The error killed more tourists than any terrorist attack in recent years, raising questions about both the competence of Egypt’s security forces and the prevalence of the extremists they were trying to hunt.
The deadly mistake is the latest setback facing President Abdel-Fattah el-Sissi’s efforts to restore stability, two years after the military takeover that brought him to power.
The disaster threatens to undermine a nascent recovery in the vital tourist industry, points to a failure to re-establish public security that has driven away investors, and embarrasses el-Sissi just days after he sought a new beginning by firing his prime minister and Cabinet.
“What we saw was not just the lack of training of the military forces but also their desperation,” said Mokhtar Awad, a researcher at the Washington, D.C.-based Center for American Progress, noting that Islamic State group fighters in the area had also released photographs Sunday that appeared to show they had beaten an army unit in battle earlier that day.
“It tells you how chaotic the situation is,” Awad said, “if they feel so desperate to put an end to this that they end up taking out what we gather is the first thing they see.”
Initial reports Sunday from Egyptian officials said the error took place late at night, when mistaking Mexican tourists for jihadis might be less hard to imagine.
In its statement Monday, the Interior Ministry sought instead to blame the tour guide — who was killed in the attack — by suggesting that the convoy had entered a “banned area” without permission.

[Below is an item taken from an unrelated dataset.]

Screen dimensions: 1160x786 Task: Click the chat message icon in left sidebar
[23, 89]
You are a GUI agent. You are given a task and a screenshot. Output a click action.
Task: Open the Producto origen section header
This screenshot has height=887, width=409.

A Mexican tourist group “was present in the same banned area” as a group of “terrorist elements” that the military and police forces had been chasing, the ministry’s statement said. It also said a team had been formed to look into “the accident and the justifications for the presence of the tourist group in the aforementioned banned area.”
But the official union of tour guides and friends of the trip’s leader circulated photographs of the convoy’s official permit on the Internet.
Union officials and friends of the guide said the tour had stuck to a common, widely used tourist route.
The tour had passed through several police checkpoints and had moved only with the approval of its tourist police escort.
The convoy had “no information that this region is banned, no warning signs, and no instructions from checkpoints on the road, or the Tourism and Antiquities policeman present with them,” Hassan el-Nahla, the chairman of the General Union of Tourist Guides, said in a statement.
“Egypt will pay the price of the impact of this incident on the tourism industry,” he said.
Although the helicopter that conducted the attack was military, a spokesman for the Egyptian armed forces deflected responsibility. “When it comes to tourists, it is a Ministry of Interior issue, not ours,” said the spokesman, Brig. Gen. Mohamed Samir.
“This incident has nothing to do with the army, even if the army and police carried out the operation together,” he said. “This is the system of this country, and you don’t have the right to question it.”
In Mexico, Foreign Minister Claudia Ruiz Massieu said two Mexican citizens had been killed and six wounded. Reports in the Egyptian state media had initially said eight Mexicans had died, and Mexico officials said later they did not know the fates of six Mexicans on the trip.
One of the dead was identified in Mexico news reports as Rafael Jos Bejarano Rangel, 41, a musician who studied indigenous cultures.
Some news reports Monday said two of the Mexican wounded were dual citizens of the United States, but that could not be confirmed.
In a formal diplomatic note to the Egyptian ambassador, Mexico “expressed its deep consternation for these deplorable events and demanded that an expedited, exhaustive and thorough investigation is carried out.”